• [Texto de leitura]:
O meu Fusca 1971 completou 1 ano! Como assim? Vou explicar,
mas preciso voltar quase três décadas. No início da década de 1990, um vizinho comprou
um lindo Maverick azul. Fiquei encantado com o design agressivo e com o ronco
assustador do modelo. Era um autêntico carro de vilão de filme americano.
Porém, na década de 1990, um carro fabricado na década de 1970 era considerado
velho, não antigo. Mas de todos os carros da vila onde cresci, era o Maverick
que fazia os meus olhos brilharem.
Pausa para uma queixa: quase 30 anos depois, até hoje não
andei em um Maverick. Nem o vizinho e nem o seu filho, que é um grande amigo,
me deram essa alegria.
Continuando... Saí da infância, passei pela adolescência e
cheguei à fase adulta ainda apaixonado pelo Maverick azul. Em 2003, o meu
vizinho ganhou de um de seus filhos outro Maverick, completamente original, o
que não era o caso do outro. Então, ele resolveu vender o tão cobiçado Maverick
azul. Na época, a cultura do antigomobilismo com carros da década de 1970 ainda
engatinhava, o que fez com o valor pedido fosse muito baixo. Coincidentemente,
naquela ocasião, aos 19 anos de idade, eu compraria o meu primeiro carro. A ideia inicial era comprar um carro 0km
básico ou um semi-novo com alguns acessórios. Mas quando fiquei sabendo que o
Maverick estava à venda, mudei completamente os planos: compraria um carro de 5
anos de uso para o dia a dia e sobraria a grana para comprar o Maverick. Mesmo
sendo com o meu dinheiro, consultei minha família. É claro que todo mundo achou
loucura. Um dos argumentos era que eu só tinha uma vaga na garagem de casa.

• [Tarefas]:
[a] Responda, com base no texto sobre o Maverick:
(i) Qual era a cor do Maverick que o vizinho comprou no início da década de 1990?
(ii) Em que ano o vizinho ganhou outro Maverick de um de seus filhos?
(iii) Quantas vagas havia na garagem de casa, segundo um dos argumentos da família?
[b] Transcreva o trecho do texto sobre o Maverick que começa nas palavras "O meu Fusca" e termina após "deram essa alegria.".

[Registros de um conjunto de dados de apontamento]
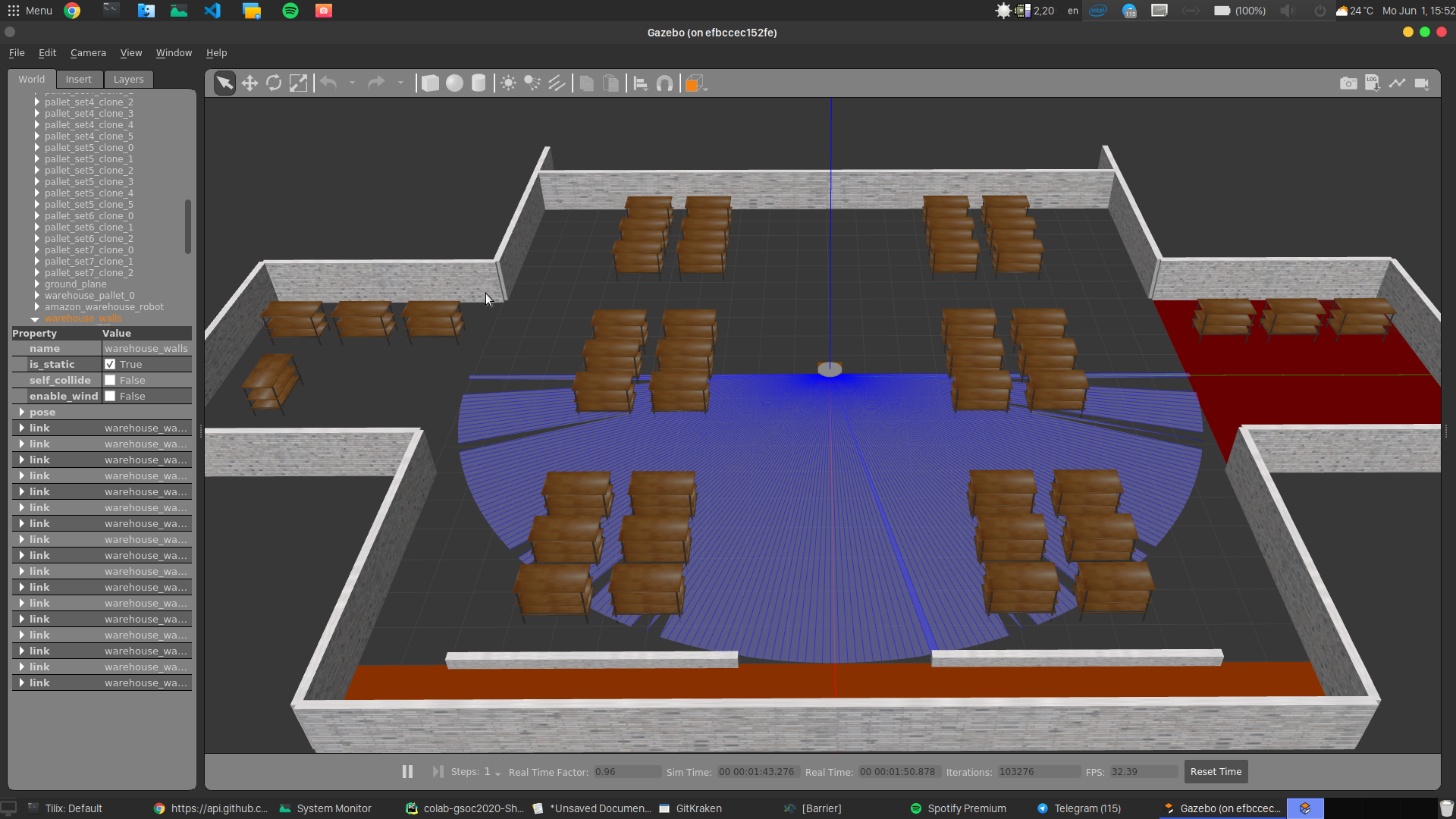Take a screenshot with camera icon
Screen dimensions: 1456x819
tap(1348, 83)
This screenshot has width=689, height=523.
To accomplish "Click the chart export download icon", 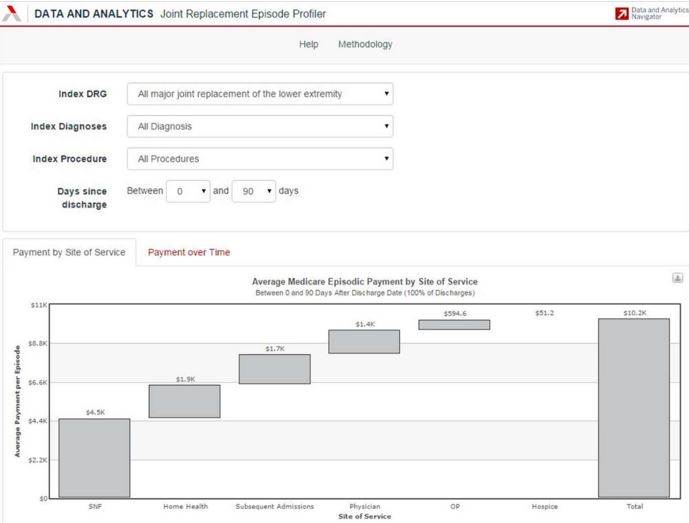I will (677, 278).
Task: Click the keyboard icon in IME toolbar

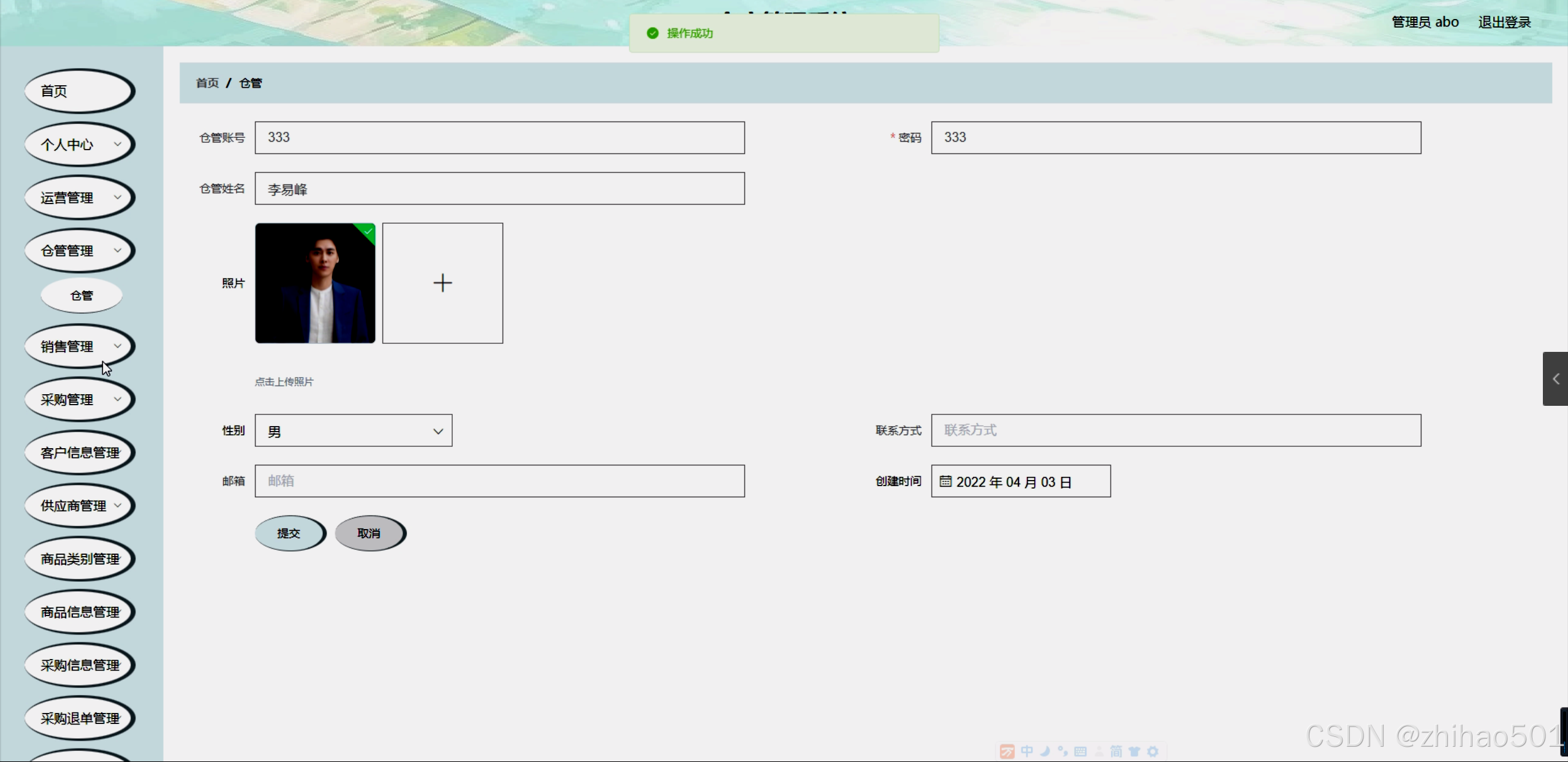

• [Respostas]:
[a]
(i) Azul.
(ii) Em 2003.
(iii) Apenas uma.

[b]
O meu Fusca 1971 completou 1 ano! Como assim? Vou explicar,
mas preciso voltar quase três décadas. No início da década de 1990, um vizinho comprou
um lindo Maverick azul. Fiquei encantado com o design agressivo e com o ronco
assustador do modelo. Era um autêntico carro de vilão de filme americano.
Porém, na década de 1990, um carro fabricado na década de 1970 era considerado
velho, não antigo. Mas de todos os carros da vila onde cresci, era o Maverick
que fazia os meus olhos brilharem.
Pausa para uma queixa: quase 30 anos depois, até hoje não
andei em um Maverick. Nem o vizinho e nem o seu filho, que é um grande amigo,
me deram essa alegria.